The radical Axial Flux Traction (AFT) motor is being rolled out to the electric vehicle market and soon the UK company plans to sell its technology under licence in Asia and the rest of the world. That is why building a new plant is imperative as it will allow Saietta to increase the volume of motors produced. The new facility is expected to bring from 150 to 250 jobs in the area over the next three to five years.
The popularity of Saietta’s AFT technology is due to its versatility as it can be used in all mobility solutions, from scooters to buses. The engine is modular in design, meaning high and low voltage e-motor solutions can be provided for a wide range of vehicles.
The new plant will be funded by a fresh investment round and is considered the next big step for the future of the company, according to Wicher Kist, Chief Executive Officer of Saietta Group.
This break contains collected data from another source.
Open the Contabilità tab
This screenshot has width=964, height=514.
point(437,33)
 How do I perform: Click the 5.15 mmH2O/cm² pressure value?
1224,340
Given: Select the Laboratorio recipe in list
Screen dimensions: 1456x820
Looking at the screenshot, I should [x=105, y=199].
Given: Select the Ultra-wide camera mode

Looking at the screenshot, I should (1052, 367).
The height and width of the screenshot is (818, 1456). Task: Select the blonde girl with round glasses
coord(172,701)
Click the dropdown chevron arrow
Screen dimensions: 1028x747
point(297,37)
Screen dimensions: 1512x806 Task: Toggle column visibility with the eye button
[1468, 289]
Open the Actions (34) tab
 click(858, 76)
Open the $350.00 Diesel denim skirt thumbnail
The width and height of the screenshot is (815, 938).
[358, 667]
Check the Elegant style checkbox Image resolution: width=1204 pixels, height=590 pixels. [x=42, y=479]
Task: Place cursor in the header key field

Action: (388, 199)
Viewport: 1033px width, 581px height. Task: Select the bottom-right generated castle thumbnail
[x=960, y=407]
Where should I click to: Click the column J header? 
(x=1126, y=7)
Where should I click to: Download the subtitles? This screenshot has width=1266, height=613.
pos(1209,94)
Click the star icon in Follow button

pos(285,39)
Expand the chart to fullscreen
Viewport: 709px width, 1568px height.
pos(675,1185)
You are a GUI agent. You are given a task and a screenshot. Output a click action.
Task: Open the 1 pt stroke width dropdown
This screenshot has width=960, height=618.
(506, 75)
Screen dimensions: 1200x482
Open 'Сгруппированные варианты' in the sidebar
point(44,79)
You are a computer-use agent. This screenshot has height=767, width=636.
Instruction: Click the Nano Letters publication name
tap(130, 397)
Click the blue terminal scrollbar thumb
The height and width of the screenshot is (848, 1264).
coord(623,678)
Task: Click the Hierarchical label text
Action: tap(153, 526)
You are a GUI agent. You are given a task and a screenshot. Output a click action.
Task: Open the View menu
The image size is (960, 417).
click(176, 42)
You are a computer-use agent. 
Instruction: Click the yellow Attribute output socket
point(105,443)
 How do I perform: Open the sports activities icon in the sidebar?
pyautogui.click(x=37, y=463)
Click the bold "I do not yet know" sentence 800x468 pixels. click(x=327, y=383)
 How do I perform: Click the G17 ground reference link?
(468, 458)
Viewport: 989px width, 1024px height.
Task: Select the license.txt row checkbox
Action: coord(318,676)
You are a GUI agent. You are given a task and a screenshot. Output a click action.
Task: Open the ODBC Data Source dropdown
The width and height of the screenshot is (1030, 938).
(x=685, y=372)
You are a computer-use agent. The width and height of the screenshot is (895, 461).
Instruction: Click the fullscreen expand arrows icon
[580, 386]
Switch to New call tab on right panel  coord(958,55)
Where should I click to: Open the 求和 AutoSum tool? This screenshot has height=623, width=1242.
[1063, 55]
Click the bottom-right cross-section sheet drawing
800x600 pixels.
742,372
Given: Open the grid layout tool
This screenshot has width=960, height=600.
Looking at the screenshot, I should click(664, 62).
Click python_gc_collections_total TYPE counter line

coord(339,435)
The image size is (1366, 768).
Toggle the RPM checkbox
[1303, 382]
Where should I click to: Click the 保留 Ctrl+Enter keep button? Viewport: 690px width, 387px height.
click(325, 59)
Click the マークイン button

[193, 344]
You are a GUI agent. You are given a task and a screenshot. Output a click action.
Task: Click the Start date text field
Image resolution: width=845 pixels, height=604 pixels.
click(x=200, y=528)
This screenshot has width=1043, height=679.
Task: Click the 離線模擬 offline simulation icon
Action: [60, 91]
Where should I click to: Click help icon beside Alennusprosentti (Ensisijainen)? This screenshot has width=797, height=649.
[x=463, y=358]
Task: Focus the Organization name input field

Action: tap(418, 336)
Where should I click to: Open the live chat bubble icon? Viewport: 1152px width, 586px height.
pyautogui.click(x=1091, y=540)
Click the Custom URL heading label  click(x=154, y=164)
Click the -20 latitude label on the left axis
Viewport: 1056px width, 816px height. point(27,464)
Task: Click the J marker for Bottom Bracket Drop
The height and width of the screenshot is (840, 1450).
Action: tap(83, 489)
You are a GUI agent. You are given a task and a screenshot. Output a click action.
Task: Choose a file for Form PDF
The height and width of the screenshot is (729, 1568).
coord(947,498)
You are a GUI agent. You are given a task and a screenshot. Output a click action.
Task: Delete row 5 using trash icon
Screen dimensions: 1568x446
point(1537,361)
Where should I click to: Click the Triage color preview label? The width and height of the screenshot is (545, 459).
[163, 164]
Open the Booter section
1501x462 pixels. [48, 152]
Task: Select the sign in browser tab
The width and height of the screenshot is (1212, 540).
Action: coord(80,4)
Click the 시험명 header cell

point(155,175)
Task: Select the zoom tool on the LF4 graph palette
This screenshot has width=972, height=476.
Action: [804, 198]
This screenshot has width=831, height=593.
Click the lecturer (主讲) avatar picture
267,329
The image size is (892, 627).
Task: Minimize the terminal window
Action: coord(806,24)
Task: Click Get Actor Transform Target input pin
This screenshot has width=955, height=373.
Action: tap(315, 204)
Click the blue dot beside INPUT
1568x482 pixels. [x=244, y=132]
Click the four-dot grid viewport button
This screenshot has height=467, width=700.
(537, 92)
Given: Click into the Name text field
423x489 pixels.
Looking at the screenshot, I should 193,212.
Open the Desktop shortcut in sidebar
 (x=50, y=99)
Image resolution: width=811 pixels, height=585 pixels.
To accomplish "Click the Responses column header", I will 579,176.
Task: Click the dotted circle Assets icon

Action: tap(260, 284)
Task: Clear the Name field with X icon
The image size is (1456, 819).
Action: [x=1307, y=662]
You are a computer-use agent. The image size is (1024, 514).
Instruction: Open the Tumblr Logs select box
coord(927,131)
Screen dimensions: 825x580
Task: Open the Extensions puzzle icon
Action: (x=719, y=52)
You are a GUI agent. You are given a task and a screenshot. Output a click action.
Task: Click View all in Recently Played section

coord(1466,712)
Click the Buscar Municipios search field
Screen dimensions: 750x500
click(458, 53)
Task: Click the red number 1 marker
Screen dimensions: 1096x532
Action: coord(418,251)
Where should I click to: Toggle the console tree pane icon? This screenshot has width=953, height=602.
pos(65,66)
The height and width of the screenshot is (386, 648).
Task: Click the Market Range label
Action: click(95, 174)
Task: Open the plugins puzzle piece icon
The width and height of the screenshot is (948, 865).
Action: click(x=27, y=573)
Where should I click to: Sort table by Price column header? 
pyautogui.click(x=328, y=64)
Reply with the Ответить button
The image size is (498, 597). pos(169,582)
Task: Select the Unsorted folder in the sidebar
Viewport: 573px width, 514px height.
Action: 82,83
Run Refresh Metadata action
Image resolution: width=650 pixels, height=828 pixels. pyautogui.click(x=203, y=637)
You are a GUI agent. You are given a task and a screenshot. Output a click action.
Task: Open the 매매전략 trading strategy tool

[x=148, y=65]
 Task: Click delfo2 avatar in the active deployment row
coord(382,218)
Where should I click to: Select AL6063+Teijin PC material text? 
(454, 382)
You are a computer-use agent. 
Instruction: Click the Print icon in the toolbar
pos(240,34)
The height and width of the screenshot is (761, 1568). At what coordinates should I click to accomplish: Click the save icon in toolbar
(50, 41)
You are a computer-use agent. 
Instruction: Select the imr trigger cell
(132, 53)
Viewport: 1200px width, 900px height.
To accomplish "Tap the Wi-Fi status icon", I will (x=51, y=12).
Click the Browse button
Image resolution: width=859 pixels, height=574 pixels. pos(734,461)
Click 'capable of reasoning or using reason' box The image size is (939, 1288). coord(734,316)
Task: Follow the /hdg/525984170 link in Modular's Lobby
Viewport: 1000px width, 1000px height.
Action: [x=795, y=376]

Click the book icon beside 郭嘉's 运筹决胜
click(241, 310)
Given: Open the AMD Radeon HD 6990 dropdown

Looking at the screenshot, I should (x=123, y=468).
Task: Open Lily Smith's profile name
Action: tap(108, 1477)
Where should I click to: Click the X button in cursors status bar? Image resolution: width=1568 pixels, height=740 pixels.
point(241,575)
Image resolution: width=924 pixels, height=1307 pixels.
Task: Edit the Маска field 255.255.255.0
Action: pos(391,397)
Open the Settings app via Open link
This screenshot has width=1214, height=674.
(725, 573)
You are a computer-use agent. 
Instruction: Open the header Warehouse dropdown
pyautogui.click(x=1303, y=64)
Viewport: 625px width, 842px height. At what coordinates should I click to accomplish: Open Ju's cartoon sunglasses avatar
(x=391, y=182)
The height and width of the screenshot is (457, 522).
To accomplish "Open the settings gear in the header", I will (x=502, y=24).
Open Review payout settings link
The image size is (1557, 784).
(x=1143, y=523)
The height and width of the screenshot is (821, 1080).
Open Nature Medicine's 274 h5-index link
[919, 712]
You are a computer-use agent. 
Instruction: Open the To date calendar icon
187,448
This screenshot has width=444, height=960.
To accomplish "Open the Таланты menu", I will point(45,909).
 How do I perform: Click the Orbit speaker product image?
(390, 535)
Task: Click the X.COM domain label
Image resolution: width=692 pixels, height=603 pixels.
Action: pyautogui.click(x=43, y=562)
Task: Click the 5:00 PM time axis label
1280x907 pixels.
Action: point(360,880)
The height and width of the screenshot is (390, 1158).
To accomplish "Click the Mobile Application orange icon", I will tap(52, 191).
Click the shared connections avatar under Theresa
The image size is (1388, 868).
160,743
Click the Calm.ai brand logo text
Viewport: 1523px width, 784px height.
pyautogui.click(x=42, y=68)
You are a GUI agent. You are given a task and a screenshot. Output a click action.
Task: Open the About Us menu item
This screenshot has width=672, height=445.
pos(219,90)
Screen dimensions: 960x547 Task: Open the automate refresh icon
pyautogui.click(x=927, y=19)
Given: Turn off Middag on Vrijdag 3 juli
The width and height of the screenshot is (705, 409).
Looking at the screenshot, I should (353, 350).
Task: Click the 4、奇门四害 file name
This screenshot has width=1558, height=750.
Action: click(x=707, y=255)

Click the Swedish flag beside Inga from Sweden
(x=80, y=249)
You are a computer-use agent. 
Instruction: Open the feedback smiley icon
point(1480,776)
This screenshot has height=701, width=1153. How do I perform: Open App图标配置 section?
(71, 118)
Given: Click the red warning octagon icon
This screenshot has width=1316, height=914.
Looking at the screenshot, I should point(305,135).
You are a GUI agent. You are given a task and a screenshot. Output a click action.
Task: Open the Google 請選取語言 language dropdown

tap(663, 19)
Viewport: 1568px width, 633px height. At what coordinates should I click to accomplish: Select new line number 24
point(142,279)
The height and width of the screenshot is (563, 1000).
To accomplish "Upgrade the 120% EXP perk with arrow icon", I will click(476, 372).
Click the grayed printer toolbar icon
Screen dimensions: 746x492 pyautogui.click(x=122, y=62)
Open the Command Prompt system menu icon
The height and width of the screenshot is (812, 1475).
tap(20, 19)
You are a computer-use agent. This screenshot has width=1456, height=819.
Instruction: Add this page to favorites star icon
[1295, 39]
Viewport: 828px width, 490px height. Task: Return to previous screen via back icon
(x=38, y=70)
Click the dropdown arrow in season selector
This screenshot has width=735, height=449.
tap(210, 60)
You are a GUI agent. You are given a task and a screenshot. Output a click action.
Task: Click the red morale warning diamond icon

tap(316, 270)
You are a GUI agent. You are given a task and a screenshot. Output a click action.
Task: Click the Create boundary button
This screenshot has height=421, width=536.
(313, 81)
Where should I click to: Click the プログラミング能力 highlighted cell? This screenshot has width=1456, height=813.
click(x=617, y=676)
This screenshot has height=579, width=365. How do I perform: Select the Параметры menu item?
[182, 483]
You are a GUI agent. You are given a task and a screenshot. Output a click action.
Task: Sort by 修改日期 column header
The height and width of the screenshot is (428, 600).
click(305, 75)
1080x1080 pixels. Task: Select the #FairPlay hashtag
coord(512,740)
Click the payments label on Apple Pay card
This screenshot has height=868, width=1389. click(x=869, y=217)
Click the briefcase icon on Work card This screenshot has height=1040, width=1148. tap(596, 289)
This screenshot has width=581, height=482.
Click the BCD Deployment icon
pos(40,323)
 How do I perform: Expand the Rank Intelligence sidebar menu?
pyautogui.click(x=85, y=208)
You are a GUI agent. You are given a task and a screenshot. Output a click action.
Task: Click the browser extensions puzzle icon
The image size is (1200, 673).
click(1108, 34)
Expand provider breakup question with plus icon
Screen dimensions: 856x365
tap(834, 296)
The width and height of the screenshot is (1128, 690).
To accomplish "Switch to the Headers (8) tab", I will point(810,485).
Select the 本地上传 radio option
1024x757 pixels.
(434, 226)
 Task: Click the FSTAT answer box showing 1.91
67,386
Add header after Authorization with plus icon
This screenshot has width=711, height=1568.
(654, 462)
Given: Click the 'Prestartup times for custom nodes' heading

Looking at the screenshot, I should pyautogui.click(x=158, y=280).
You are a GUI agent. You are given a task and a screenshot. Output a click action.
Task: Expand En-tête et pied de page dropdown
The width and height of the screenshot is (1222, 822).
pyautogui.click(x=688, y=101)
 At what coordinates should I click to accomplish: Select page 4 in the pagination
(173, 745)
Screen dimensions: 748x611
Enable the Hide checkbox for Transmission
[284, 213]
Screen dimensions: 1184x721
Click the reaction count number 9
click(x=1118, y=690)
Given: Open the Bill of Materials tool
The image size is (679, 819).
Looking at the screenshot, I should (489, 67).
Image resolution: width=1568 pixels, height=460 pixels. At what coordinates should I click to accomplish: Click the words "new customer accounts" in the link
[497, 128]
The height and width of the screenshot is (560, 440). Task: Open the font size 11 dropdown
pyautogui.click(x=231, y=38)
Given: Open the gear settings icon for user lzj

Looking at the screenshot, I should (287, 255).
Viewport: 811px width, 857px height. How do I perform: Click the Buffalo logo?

“We have now reached the point at which the last three years of planning can be realised,” he said. “To have seen market demand increase so significantly means that a new round of funding will allow us to capitalise on the wave of vehicles that will be entering development soon.”
In addition to the new plant, the company has also appointed former Goldman Sachs MD Emmanuel Clair as Non-Executive Chairman to guide the company towards its ambitious future.
“I have been watching the growth of e-mobility for the last five years, and my decision to accept the role at Saietta Group is a commitment to the company’s potential, which I think will be transformative to the entire mobility industry,” he said.
The name Saietta, according to the company, comes from the Italian Apennine dialect and it means thunderbolt. The name, like their engines, represents only one thing: pure power.